È l’effetto che produce Transference, un gioco che abbraccia un filone per certi versi molto poco sfruttato – il primo ad interessarsene fu lo psicologo statunitense Timothy Leary ben trentadue anni fa con Mind Mirror, ispirato liberamente al romanzo cyberpunk Neuromancer di William Gibson – anche perché il tema non sempre ha incontrato il favore del pubblico. Quindi si tratta di una scommessa che il marchio Ubisoft, grazie alla collaborazione con la SpectreVision di Elijah Wood, intende affrontare, mettendo sul mercato in una veste nuova che associa la tecnologia cinematografica con quella tipica del videogioco, un prodotto godibile a tutti gli effetti. Questa singolare sinergia si traduce in un intricata ed imprevedibile story, disponibile per tutte le piattaforme e in particolare per chi dispone del visore VR che consente un’esperienza di gioco ancora più immersiva.

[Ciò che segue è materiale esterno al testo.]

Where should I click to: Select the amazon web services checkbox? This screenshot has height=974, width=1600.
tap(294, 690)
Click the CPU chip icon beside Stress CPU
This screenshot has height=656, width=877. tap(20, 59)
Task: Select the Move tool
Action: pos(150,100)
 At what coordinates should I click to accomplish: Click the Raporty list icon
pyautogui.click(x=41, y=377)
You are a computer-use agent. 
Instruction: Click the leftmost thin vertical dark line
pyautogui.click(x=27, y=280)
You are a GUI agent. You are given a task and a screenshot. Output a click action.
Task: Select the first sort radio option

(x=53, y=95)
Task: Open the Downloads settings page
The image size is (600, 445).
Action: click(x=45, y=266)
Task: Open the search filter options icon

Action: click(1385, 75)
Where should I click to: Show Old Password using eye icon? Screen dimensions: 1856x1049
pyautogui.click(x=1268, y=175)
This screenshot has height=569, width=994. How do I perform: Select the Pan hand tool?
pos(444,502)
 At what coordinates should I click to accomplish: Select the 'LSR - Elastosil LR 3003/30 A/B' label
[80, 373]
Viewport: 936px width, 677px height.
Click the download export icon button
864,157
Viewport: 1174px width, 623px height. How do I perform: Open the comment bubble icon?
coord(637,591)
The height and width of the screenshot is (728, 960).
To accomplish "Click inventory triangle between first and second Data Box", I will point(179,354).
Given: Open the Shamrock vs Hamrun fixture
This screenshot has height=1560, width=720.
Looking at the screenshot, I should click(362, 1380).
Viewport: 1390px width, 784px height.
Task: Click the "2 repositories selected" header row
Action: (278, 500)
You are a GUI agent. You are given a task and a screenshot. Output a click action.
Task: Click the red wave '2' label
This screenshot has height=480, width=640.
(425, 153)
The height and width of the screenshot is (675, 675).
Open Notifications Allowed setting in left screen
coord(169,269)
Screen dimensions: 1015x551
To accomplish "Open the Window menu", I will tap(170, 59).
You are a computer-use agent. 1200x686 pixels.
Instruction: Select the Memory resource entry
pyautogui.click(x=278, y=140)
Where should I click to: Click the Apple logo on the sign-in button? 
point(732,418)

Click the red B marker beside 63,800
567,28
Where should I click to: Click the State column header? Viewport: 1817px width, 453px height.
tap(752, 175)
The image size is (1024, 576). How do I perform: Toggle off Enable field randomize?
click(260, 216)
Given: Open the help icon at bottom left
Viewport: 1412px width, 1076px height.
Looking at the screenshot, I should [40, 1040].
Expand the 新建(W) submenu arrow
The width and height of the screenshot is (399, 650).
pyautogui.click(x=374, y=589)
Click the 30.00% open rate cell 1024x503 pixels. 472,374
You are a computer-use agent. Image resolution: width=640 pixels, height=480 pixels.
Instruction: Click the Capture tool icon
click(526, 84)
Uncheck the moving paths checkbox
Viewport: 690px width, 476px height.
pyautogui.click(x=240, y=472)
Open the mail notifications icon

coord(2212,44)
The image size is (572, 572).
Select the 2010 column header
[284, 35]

La trama ruota attorno ad uno scienziato che testa un modo diverso di curare i traumi emotivi delle persone entrando nelle loro menti per indagarle e far emergere i ricordi, per farli rivivere soggettivamente o addirittura per manipolarli al fine di osservarne le reazioni. Il gameplay è una costante interazione con l’ambiente circostante che richiama le pareti domestiche: gli enigmi permettono di rievocare un ricordo però sotto diversi punti di vista e questo fa sì che si possa rivisitare lo stesso luogo con oggetti e in condizioni differenti.

Per gli amanti di questo genere è inevitabile il richiamo alla ben nota serie televisiva britannica Black Mirror e alla più recente Maniac.